THE PROBLEM - Would you retype, word for word, only the lines from the one holding "Given: Click the user avatar picture" through the final line of the entries below, without the pictures?
*** Begin section ***
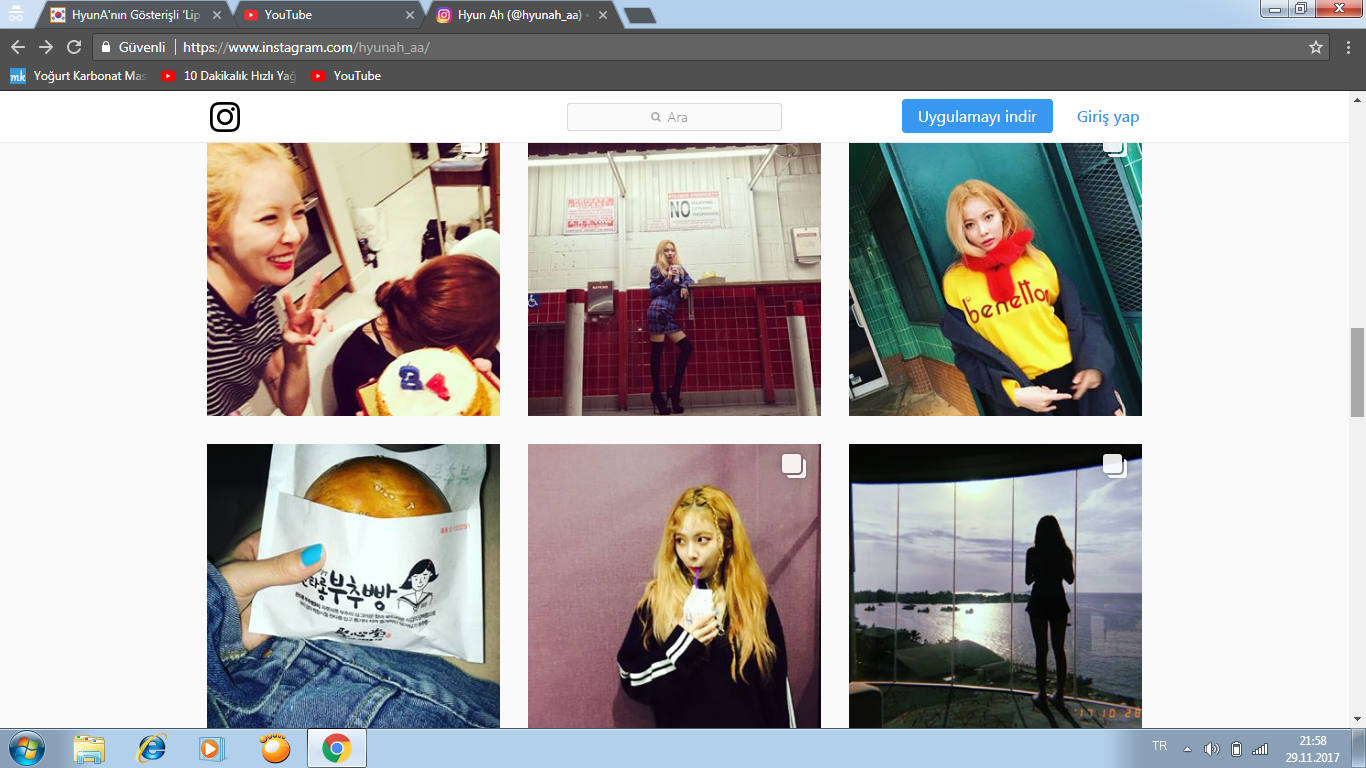Close the Hyun Ah Instagram tab

click(x=602, y=15)
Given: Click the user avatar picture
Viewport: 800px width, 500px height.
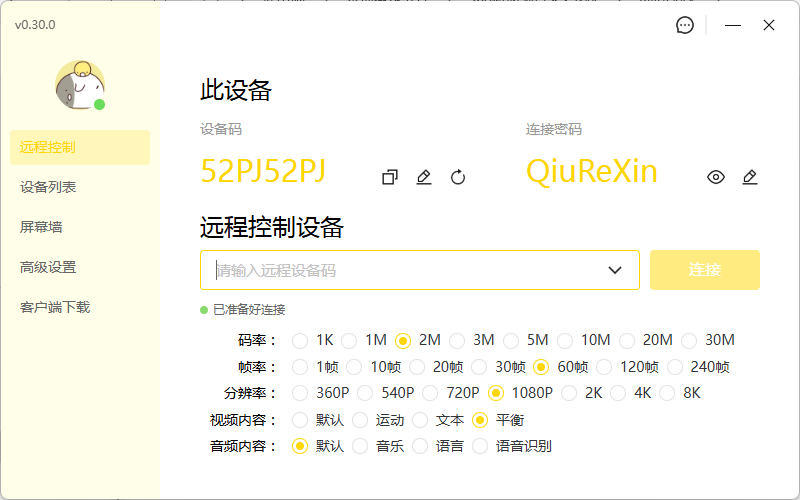Looking at the screenshot, I should [x=80, y=85].
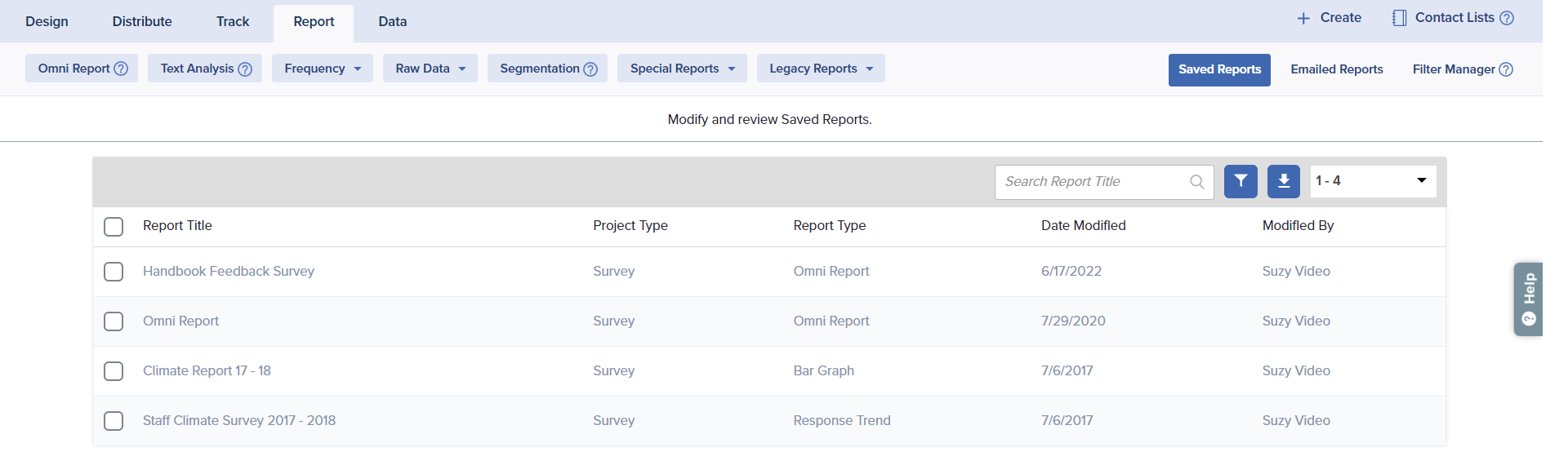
*** End section ***
TASK OUTPUT -
Given: Click the user avatar picture
Viewport: 800px width, 500px height.
Looking at the screenshot, I should [x=80, y=85].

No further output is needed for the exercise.